> EXERCISE OBJECTIVE:
Reproduce the entries shown below only from the line with "[More] (90, 317)" down to the line with "Urlaub in Holland (167, 1842)", keeping both end lines and copying each one exactly.

> RECORDS SUPPLIED:

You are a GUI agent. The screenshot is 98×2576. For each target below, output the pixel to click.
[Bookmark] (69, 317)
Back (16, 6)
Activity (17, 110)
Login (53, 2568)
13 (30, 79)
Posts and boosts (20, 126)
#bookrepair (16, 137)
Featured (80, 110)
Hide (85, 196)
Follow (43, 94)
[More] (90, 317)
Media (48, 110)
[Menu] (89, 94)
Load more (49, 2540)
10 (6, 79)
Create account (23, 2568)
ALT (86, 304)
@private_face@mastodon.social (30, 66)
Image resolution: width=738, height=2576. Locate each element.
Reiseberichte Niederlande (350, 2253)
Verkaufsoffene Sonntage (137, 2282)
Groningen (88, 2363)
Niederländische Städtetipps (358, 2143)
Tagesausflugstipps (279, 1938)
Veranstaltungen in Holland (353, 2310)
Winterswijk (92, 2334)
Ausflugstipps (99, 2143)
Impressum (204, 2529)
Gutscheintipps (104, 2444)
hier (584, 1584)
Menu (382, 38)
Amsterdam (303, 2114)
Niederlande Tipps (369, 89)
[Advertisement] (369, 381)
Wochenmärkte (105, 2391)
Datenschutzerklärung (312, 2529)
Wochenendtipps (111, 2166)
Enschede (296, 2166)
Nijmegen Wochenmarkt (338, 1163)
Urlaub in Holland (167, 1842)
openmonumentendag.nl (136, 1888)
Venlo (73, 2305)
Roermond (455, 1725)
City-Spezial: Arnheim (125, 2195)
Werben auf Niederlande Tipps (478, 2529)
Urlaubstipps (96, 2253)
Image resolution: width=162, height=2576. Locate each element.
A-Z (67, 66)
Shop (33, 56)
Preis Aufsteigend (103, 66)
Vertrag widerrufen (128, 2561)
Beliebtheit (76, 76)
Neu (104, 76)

> YOUR SOLUTION:
[More] (90, 317)
Media (48, 110)
[Menu] (89, 94)
Load more (49, 2540)
10 (6, 79)
Create account (23, 2568)
ALT (86, 304)
@private_face@mastodon.social (30, 66)
Image resolution: width=738, height=2576. Locate each element.
Reiseberichte Niederlande (350, 2253)
Verkaufsoffene Sonntage (137, 2282)
Groningen (88, 2363)
Niederländische Städtetipps (358, 2143)
Tagesausflugstipps (279, 1938)
Veranstaltungen in Holland (353, 2310)
Winterswijk (92, 2334)
Ausflugstipps (99, 2143)
Impressum (204, 2529)
Gutscheintipps (104, 2444)
hier (584, 1584)
Menu (382, 38)
Amsterdam (303, 2114)
Niederlande Tipps (369, 89)
[Advertisement] (369, 381)
Wochenmärkte (105, 2391)
Datenschutzerklärung (312, 2529)
Wochenendtipps (111, 2166)
Enschede (296, 2166)
Nijmegen Wochenmarkt (338, 1163)
Urlaub in Holland (167, 1842)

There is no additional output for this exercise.